Muneer Alam

Posted on Jul 4

Python Tracebacks Tell You Where. Not Why. So I Built Something That Does Both.

#python #opensource #devtools #productivity

Friday, 11:47 PM. Production goes down.

The alert says KeyError: 'user_id'. The traceback points to line 42 of a file that has not changed in three months. You SSH in, tail the logs, and find nothing. No variable values. No request context. No path forward but to add a print statement, redeploy, and wait.

Three hours later it happens again. You still do not know why.

If you have written Python long enough, this sequence is familiar. The language gives you file names, line numbers, and function names. It leaves out the one thing you actually need: what the values were at the moment of failure.

Python's traceback module plays it safe. Capturing runtime state inside a crash handler risks a double fault. If the exception hook itself raises, CPython writes an error message and the original traceback is lost. So the standard library prints the stack and leaves frame locals untouched.

We, as an ecosystem, have accepted this trade-off for decades.

I recently built a tool to fix this. It is called Safedump. You install it in two lines:

import safedump
safedump.install()

When your application crashes, it captures every local variable, the full exception chain, and thread state. It saves this as structured JSON on your machine. Later, you inspect it with safedump view. No cloud involved. No telemetry. No accounts.

It is the missing layer between Python tracebacks and cloud crash reporting.

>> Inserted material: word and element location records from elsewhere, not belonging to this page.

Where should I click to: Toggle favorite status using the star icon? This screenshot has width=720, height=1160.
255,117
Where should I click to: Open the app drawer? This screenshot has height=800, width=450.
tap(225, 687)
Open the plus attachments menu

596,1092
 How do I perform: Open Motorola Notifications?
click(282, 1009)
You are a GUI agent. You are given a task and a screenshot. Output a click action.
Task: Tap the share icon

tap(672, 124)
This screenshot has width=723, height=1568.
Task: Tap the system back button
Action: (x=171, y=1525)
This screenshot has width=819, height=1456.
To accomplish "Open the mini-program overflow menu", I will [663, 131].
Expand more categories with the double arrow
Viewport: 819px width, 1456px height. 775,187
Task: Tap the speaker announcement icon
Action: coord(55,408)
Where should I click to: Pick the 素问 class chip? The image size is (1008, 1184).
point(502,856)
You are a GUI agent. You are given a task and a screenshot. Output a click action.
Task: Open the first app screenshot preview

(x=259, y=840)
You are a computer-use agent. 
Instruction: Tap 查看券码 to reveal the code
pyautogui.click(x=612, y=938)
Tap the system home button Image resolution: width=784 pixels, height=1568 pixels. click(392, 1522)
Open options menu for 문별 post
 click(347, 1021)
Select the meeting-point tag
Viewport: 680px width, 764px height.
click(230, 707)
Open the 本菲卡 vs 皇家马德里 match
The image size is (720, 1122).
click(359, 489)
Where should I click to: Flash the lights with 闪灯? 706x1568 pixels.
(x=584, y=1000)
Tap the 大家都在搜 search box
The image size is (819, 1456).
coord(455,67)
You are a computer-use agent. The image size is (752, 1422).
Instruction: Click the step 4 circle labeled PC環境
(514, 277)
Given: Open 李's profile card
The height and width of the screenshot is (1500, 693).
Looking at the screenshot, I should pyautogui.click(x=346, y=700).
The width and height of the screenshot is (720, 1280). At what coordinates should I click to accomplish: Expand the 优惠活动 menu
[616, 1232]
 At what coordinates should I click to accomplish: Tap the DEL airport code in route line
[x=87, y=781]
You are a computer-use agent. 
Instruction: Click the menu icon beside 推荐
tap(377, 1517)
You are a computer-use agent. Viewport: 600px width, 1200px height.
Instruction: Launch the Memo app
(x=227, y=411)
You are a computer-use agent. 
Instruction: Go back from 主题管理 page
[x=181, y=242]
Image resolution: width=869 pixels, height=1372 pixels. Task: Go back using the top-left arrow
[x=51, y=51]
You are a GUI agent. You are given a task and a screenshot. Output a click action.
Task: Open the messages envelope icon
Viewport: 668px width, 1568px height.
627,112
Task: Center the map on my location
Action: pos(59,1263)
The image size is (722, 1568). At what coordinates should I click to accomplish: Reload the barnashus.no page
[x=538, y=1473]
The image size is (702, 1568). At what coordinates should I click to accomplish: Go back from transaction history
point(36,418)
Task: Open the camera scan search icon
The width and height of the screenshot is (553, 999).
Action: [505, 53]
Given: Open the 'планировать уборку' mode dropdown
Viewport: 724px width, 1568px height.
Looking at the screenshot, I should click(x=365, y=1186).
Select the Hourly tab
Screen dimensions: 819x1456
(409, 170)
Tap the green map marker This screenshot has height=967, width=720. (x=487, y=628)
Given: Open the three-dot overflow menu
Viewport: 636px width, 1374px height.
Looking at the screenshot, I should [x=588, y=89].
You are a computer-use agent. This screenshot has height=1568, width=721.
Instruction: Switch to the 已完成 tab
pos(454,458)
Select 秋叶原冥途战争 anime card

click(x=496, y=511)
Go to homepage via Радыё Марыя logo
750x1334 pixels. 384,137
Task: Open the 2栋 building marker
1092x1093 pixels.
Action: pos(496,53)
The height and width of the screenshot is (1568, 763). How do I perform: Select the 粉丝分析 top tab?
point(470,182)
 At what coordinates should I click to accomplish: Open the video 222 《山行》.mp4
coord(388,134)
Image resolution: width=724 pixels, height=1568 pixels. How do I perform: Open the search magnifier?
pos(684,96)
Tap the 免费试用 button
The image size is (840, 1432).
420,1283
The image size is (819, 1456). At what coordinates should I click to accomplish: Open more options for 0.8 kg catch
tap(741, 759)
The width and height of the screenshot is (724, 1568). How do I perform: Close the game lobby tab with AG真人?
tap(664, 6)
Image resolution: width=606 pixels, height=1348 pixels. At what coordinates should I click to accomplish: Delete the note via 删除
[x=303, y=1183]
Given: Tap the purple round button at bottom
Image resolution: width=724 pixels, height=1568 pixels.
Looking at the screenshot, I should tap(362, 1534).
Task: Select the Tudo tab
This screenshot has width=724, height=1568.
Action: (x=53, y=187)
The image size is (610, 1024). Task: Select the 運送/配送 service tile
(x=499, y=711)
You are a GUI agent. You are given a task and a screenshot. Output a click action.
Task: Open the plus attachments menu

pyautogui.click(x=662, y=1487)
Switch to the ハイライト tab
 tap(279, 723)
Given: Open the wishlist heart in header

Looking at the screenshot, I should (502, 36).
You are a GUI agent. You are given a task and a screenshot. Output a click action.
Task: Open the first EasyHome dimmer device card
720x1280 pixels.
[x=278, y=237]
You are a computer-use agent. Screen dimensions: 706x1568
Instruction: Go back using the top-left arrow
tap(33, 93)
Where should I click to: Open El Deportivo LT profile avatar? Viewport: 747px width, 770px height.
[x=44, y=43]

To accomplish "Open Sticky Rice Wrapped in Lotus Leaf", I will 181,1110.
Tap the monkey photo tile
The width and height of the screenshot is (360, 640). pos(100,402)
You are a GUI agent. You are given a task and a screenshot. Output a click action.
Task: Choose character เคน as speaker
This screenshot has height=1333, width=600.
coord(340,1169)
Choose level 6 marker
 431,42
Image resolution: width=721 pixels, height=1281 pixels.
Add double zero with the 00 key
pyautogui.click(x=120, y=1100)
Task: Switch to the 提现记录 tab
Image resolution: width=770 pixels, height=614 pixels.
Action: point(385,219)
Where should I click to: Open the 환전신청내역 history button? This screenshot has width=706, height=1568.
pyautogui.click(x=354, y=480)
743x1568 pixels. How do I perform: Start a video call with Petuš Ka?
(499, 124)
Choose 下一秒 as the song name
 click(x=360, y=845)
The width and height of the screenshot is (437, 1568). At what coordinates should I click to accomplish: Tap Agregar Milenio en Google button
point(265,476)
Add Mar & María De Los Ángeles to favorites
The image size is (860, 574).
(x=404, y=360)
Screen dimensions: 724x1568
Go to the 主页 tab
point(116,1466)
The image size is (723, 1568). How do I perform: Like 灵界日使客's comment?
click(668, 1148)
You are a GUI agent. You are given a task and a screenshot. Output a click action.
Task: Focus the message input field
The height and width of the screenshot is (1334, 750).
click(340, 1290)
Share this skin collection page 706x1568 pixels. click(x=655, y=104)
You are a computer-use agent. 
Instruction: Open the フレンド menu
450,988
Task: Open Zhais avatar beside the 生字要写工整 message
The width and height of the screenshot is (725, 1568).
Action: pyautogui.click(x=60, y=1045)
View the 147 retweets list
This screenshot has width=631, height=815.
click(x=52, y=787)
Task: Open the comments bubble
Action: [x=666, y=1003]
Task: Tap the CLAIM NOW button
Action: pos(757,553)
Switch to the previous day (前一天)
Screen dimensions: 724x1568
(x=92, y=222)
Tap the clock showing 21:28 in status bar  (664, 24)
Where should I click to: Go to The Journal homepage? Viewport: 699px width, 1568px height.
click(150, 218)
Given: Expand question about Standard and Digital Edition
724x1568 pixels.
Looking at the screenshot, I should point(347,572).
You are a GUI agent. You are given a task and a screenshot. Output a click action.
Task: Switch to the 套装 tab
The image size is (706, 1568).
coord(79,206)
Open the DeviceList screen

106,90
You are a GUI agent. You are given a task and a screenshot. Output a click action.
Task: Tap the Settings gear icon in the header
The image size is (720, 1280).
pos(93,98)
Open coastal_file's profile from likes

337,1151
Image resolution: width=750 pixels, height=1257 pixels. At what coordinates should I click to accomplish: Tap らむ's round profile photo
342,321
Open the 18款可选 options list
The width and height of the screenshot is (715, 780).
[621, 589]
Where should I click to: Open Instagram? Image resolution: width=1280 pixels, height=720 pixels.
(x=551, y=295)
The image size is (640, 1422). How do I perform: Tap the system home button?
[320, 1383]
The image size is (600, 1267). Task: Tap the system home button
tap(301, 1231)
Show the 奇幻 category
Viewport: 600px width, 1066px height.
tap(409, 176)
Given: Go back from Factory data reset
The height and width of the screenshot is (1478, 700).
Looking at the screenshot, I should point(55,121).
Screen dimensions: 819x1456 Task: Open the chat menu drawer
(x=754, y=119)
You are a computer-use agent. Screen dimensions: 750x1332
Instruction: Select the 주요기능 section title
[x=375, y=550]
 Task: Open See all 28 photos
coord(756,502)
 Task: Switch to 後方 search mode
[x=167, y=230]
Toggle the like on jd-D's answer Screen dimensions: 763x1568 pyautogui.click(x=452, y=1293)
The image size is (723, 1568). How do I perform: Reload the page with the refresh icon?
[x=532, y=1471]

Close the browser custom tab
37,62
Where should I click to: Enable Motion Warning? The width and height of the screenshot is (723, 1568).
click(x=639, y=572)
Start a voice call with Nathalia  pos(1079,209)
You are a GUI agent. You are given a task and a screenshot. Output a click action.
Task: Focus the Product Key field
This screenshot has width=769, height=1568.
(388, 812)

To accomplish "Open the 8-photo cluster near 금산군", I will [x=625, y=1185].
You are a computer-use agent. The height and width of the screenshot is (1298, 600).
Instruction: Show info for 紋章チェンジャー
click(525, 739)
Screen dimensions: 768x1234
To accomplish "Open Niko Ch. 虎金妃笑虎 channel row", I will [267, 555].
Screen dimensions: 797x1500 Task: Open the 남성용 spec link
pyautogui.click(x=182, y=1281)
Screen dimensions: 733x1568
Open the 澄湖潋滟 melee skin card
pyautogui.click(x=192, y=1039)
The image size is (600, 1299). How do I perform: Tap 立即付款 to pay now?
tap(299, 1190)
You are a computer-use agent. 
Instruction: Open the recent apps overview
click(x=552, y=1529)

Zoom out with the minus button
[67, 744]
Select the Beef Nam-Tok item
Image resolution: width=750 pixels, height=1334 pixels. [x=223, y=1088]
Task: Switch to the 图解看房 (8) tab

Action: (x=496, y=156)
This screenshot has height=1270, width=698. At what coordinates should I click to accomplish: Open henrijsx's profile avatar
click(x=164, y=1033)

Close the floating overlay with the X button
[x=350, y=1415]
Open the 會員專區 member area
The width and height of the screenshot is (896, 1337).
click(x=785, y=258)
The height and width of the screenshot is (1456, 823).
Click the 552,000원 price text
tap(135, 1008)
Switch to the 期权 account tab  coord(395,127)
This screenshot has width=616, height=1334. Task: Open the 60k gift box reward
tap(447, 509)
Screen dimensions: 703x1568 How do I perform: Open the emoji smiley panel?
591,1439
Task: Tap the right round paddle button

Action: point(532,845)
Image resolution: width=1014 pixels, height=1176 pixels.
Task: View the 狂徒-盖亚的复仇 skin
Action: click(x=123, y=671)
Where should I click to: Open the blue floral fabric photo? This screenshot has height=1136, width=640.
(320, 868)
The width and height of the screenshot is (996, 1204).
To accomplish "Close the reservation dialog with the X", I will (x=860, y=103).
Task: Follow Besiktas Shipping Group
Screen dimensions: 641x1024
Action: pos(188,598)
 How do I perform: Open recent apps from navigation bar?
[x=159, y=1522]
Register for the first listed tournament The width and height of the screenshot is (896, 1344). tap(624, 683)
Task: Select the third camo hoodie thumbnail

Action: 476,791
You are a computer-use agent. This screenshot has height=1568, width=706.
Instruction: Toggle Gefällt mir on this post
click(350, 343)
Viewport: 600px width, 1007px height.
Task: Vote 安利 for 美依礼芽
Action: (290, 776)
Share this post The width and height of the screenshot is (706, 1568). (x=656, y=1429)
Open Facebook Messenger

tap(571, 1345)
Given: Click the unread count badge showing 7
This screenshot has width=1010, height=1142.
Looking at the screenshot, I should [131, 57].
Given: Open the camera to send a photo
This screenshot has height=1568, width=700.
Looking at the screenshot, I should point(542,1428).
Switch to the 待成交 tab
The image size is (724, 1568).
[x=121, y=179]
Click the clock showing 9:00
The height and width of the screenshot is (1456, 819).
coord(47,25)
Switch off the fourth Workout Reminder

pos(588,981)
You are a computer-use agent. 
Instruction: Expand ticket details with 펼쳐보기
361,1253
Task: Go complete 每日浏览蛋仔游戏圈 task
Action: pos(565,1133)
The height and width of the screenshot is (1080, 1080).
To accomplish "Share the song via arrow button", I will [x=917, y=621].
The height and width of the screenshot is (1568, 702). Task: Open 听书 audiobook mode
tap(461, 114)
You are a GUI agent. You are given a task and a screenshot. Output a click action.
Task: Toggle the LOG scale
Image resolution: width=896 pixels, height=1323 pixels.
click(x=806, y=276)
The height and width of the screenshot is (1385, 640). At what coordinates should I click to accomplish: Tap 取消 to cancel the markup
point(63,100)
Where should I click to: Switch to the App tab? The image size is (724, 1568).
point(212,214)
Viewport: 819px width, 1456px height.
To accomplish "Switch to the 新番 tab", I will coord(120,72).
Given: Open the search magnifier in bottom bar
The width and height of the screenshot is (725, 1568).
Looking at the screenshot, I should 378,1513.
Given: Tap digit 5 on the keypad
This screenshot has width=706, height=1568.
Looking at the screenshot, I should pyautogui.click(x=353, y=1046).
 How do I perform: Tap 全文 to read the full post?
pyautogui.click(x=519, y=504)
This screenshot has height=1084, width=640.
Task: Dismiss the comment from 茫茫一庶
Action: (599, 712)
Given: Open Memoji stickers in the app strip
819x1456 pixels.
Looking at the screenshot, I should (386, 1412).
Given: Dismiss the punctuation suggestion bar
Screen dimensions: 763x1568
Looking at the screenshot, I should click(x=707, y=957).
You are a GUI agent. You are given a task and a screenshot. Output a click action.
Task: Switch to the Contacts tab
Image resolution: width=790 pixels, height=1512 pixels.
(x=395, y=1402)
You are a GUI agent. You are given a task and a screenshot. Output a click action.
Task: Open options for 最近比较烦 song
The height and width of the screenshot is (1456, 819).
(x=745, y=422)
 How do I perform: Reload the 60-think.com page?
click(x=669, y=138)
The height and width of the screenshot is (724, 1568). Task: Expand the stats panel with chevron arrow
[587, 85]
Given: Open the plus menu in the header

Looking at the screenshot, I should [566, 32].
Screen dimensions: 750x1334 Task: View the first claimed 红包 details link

What a Traceback Actually Tells You

Consider a real scenario. You are parsing user-submitted JSON:

import json

def process_payment(data: dict) -> dict:
    user = data["user"]
    amount = data["amount"]
    currency = data.get("currency", "USD")
    gateway = GATEWAYS[user["tier"]]  # this can fail
    return gateway.charge(user["id"], amount, currency)

The traceback when it crashes:

Traceback (most recent call last):
  File "payments.py", line 22, in <module>
    process_payment(payload)
  File "payments.py", line 8, in process_payment
    gateway = GATEWAYS[user["tier"]]
KeyError: 'premium_plus'

This tells you a KeyError happened on line 8. The missing key was premium_plus.

What it does not tell you:

What was user["tier"]? None? An empty string? A misspelled value?
What was the full data payload? Was user even present?
Which request triggered this? A specific customer or a random API scan?
What did GATEWAYS look like? Was premium_plus supposed to be there?

Each question requires a different technique. Add a log statement. Reproduce the input. Check CloudWatch. SSH into the box. By the time you have done all four, the incident timer has hit forty minutes.

What Existing Tools Do Well

The Python ecosystem has several tools that improve on the bare traceback. They deserve credit.

rich.traceback makes tracebacks dramatically more readable with syntax highlighting and better formatting. If you are developing locally, it is a genuine quality-of-life improvement. But it is still terminal-only. It prints to stderr and disappears when the session ends.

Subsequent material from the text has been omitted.